Menurut dia jika wacana sanksi embargo minyak dan gas oleh UE kepada Rusia benar terjadi, hal tersebut tak lantas membuat harga minyak dunia otomatis melonjak tinggi. Menurutnya, negara-negara timur tengah seperti Uni Emirat Arab, Arab Saudi, Iran, bahkan AS bisa menggantikan hilangnya pasokan dari Rusia.
“Saya kira harga minyak akan terus naik dan memang pasar minyak itu sangat dinamis. Yang sekarang harus dilihat apakah suplai energi Rusia yang berkurang 3 juta barel per hari bisa digantikan tidak dengan produsen lain?” kata Fabby.

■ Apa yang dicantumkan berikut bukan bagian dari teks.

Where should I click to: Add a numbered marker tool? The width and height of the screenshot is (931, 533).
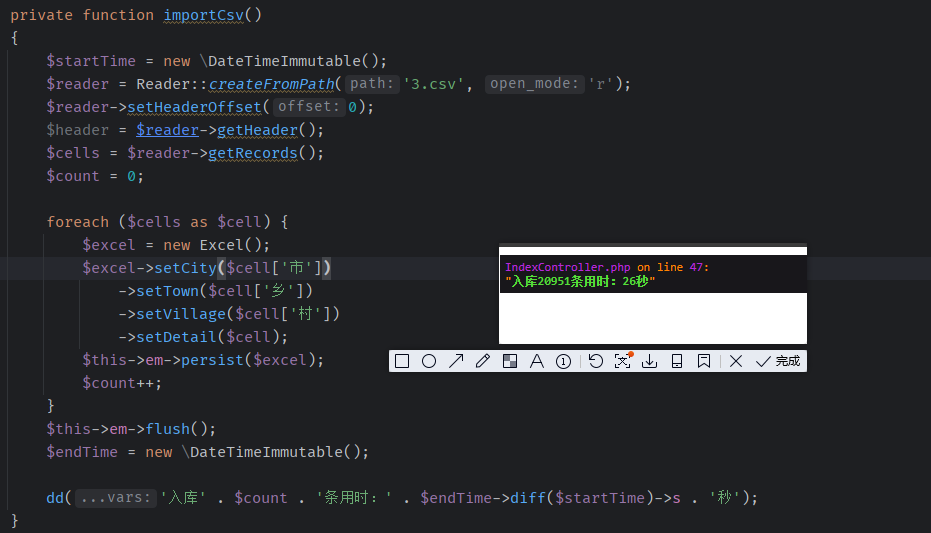(x=563, y=361)
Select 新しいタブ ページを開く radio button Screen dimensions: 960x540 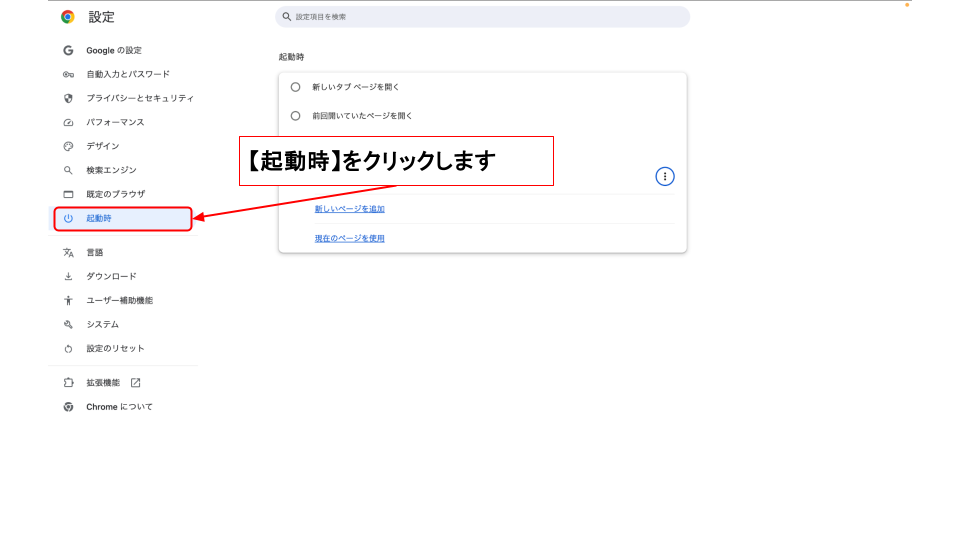click(x=295, y=87)
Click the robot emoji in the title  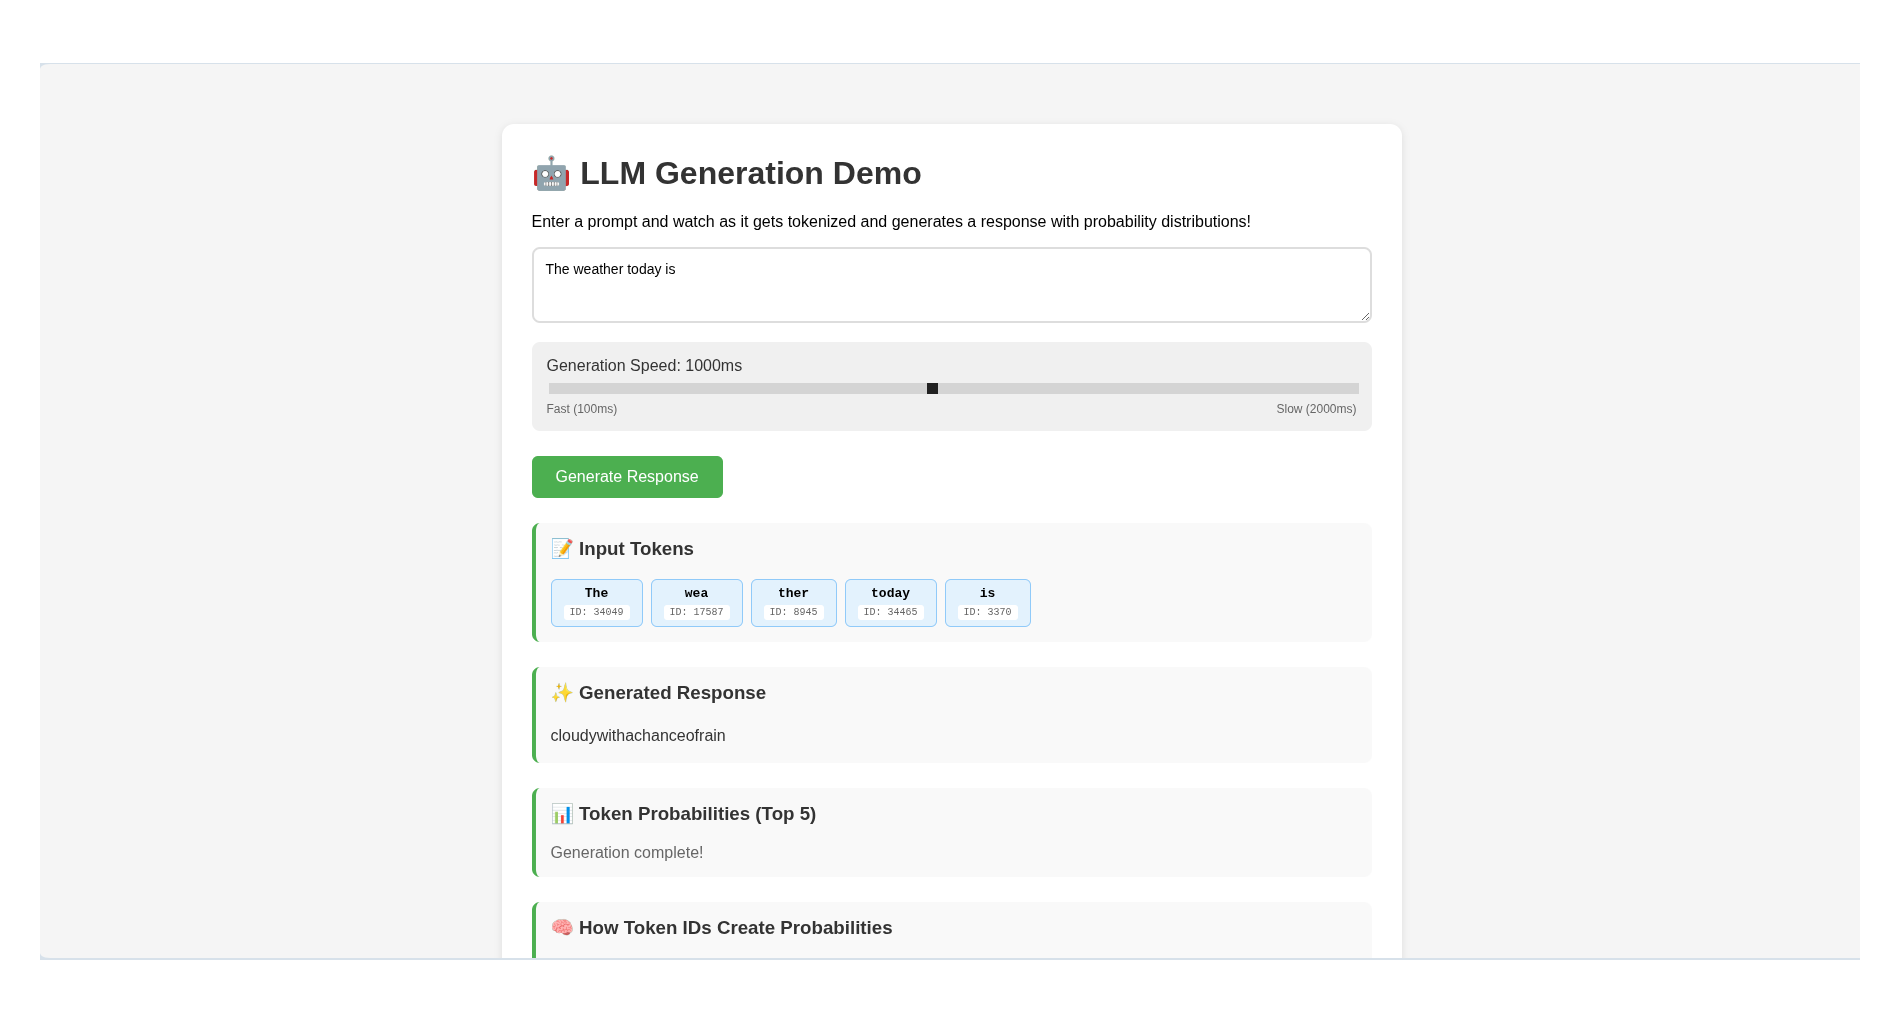[x=551, y=174]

Fabby menambahkan, saat ini negara-negara eropa juga berupaya untuk mengendalikan konsumsi energi, khususnya minyak karena faktor efisiensi, dengan harapan menimbulkan suplai dan permintaan yang seimbang di pasar.
“Kalau di pasar seimbang, kenaikan harga tidak terjadi. Bisa juga minyak dari Venezuela yang terkena embargo dari Amerika, kalau Amerika sedikit melunak bisa saja produksi minyak Venezuela naik dan diekspor ke Uni Eropa,” tukas Fabby.